Article publié le 05/03/2008 Dernière mise à jour le 05/03/2008 à 06:31 TU

Les drapeaux des Etats-membres de l'Union européenne flottent devant le Parlement de Strasbourg.
(Photo: Manu Pochez/RFI)
Avec notre correspondant à Bruxelles, Grégoire Lory
A l’unisson, la France et l’Allemagne ont demandé une révision rapide des règles européennes en matière de lutte contre la fraude fiscale. Cependant, même soutenues par de nombreux ministres des Finances, ces intentions risquent de ne pas être suivies des faits.
Pour obtenir un accord sur cette question, il faut l’unanimité des pays membres et l’Union européenne compte en son sein trois paradis fiscaux, l’Autriche, la Belgique et le Luxembourg. Ces Etats ont obtenus le maintient du secret bancaire.
La Commission européenne devait présenter dans le courant de l’année, un rapport sur le fonctionnement de la législation de 2005 contre l’évasion fiscale. Ce texte concerne les Etats membres mais aussi les pays tiers comme la Suisse et les Etats-Unis. Mais après les récents scandales de fraudes vars le Liechtenstein, l’Allemagne a obtenu une accélération du calendrier, le rapport d’évaluation est attendu pour le mois de juin.
Toutefois il n’est pas encore question de propositions formelles.

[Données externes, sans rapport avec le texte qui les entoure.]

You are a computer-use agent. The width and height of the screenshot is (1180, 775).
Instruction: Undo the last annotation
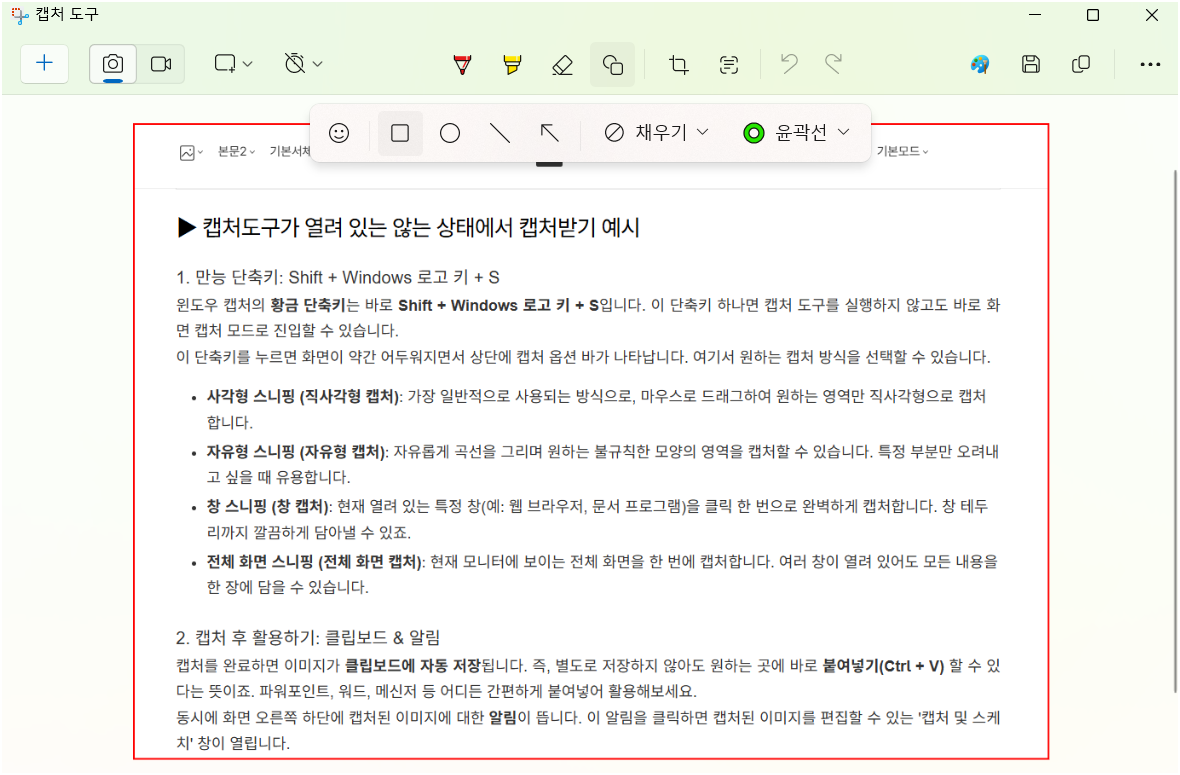point(788,64)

De plus il faudra convaincre les trois pays les plus réfractaires, si la Belgique s’est déclarée en faveur d’un changement radical, l’Autriche et le Luxembourg refusent toute modification.
En effet, si la règlementation se durcit cet argent trouverait une place dans d’autres régions du monde comme Singapour, Hong-Kong ou Macao.